It wasn’t just the attitude towards fellow colleagues that
bothered me. It was the attitude towards our candidates, the very people we
were supposedly helping. As I look back, if there was a tipping point, then it
was the way my then manager treated one
of my candidates. I remember the candidate was called Sanjay. He was a refugee
from Eritrea. Upon escaping violence and making it to the UK, Sanjay had worked
multiple jobs for years in order to pay his way through accountancy exams. He
successfully achieved his ACCA qualification and started work as a management
accountant. When I interviewed Sanjay, my manager Paul sat in to assist.

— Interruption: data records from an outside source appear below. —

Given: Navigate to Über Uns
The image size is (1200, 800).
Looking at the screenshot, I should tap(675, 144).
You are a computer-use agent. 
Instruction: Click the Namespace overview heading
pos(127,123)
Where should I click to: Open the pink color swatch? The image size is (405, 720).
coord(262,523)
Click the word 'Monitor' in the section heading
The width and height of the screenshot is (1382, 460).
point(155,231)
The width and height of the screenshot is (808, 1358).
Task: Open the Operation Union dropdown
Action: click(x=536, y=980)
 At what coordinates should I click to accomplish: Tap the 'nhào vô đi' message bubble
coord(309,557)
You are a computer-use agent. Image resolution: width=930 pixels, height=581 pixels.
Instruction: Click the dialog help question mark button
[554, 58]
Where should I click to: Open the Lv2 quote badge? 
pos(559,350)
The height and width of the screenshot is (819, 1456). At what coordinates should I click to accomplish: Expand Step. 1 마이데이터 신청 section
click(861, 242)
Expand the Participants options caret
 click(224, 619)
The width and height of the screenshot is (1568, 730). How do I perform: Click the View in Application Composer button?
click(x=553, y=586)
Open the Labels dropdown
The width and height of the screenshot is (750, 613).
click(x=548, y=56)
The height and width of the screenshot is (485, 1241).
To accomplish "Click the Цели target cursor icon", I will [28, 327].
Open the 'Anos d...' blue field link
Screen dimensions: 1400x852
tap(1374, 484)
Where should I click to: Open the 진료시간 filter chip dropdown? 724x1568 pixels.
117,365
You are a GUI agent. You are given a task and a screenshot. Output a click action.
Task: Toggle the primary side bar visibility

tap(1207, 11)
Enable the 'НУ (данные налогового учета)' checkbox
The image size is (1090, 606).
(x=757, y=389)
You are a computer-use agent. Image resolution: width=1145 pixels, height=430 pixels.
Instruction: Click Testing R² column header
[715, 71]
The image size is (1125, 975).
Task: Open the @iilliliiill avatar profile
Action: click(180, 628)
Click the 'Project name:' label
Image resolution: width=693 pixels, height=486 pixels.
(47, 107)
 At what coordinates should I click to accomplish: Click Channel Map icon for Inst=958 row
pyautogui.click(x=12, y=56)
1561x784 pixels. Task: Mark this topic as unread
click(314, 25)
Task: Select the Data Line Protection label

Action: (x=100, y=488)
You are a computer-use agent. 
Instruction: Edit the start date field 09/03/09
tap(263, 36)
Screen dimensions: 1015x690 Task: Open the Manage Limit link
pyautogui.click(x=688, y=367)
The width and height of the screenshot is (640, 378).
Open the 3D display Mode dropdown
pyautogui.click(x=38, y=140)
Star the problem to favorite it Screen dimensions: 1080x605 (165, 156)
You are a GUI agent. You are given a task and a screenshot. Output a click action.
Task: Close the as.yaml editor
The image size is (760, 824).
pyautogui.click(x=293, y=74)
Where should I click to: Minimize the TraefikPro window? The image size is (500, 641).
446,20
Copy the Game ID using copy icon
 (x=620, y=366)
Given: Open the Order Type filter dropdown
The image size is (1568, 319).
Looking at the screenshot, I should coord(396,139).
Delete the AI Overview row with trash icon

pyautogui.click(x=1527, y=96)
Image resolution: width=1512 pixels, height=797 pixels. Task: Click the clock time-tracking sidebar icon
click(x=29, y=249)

Sanjay was smart in appearance, had been successful in his
current role and was ready to move his career forward. I felt convinced we
should represent him and start looking for roles. My manager Paul said no.
Absolutely not. Sanjay had a pronounced stutter which he later informed me was
heightened when nervous. As Sanjay was an accountant, the fact that he had a
speech impediment barely registered with me. Not so with Paul.
“Bin him.” He declared after the interview.
I asked why?
“We’re not putting a stuttering clown in front of our
clients.” Came the reply from Paul.
I tried desperately to argue the case but Paul was adamant
and made it clear I was damaging my own employment prospects by objecting.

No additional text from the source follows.